Hospitals naturally encounter patients who speak a cornucopia of different languages-far too many for them to have an interpreter on staff for each one. However, language barriers make it extremely difficult to treat patients, preventing doctors from accurately understanding the patient’s symptoms and preventing the patient from fully understanding their condition and treatments.

So, some US hospitals have turned to medical interpreter hotlines to help medical personnel communicate with patients who don’t speak English. Medical interpreter lines and video interpreting services not only make the staff’s job easier,  patient outcomes improve as a result.

For example, the Houston Chronicle describes the story of one elderly Korean man with an aggressive form of cancer who had a reputation for being a “bad,” uncooperative patient. When the team at Holy Name Hospital in Teaneck, New Jersey used a medical interpreting service to talk to him, they soon figured out that he wasn’t cooperative because he had no idea what was wrong with him. Once his condition was explained, the staff easily persuaded him to agree to treatment.

Unfortunately, cost constraints keep many hospitals from offering similar services. The Chronicle notes that Parkland Memorial Hospital in Houston spends $160,000 per month on medical interpreting services. While hospitals receiving federal funding must provide access to interpreters for patients who don’t speak English, only 13 states offer funding to reimburse the cost of translation services for patients.

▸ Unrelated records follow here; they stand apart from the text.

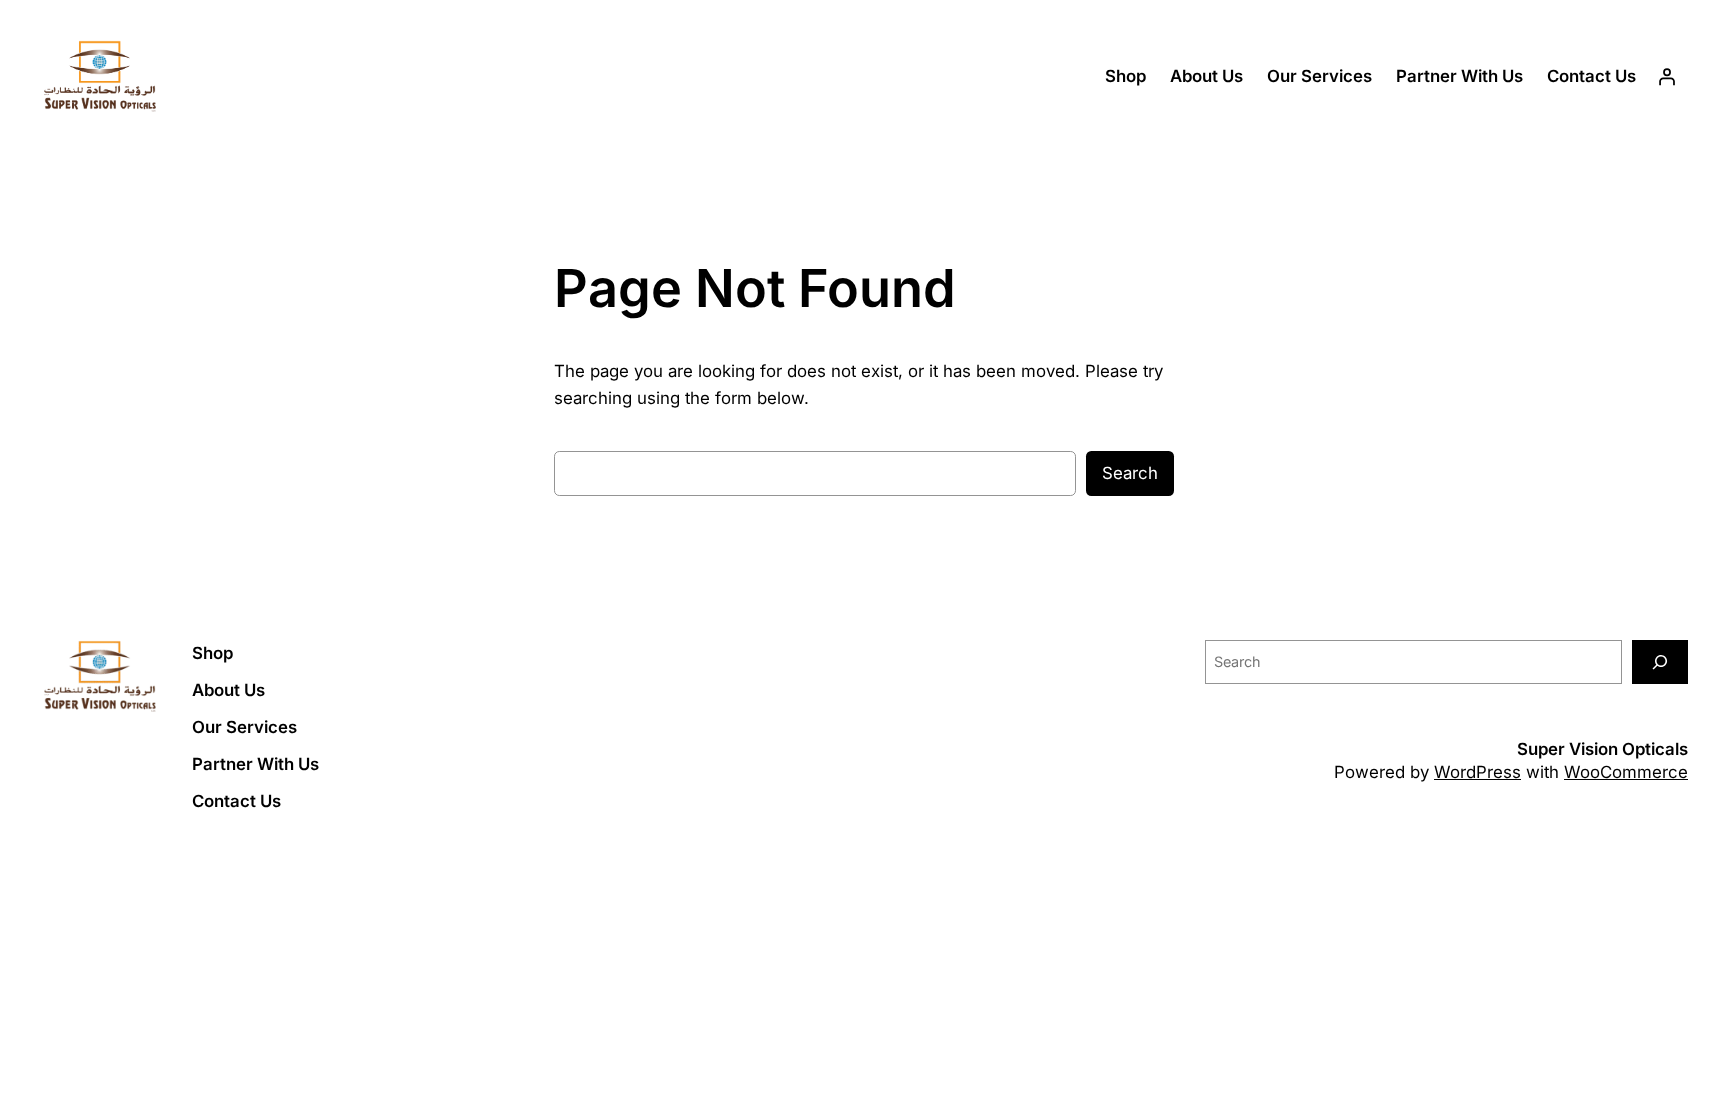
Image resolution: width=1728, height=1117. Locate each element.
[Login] (1667, 77)
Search (1130, 473)
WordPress (1477, 772)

Unfortunately, medical mistakes caused by language barriers can be expensive, too-costing the hospital money due to litigation, costing patients and insurance companies for additional treatment and even more important, costing patient lives.

For example, the Houston Chronicle notes that in 1980, a Spanish-speaking ER patient  became paralyzed for life  when one of his relatives stated he had been “intoxicado” before he collapsed. Since “intoxicado” is a cognate for the English “intoxicated”, the ER team assumed that mean he had overdosed on drugs, but in Spanish it can simply mean “nauseous.” He actually had a brain injury. The resulting lawsuit cost the hospital $70 million.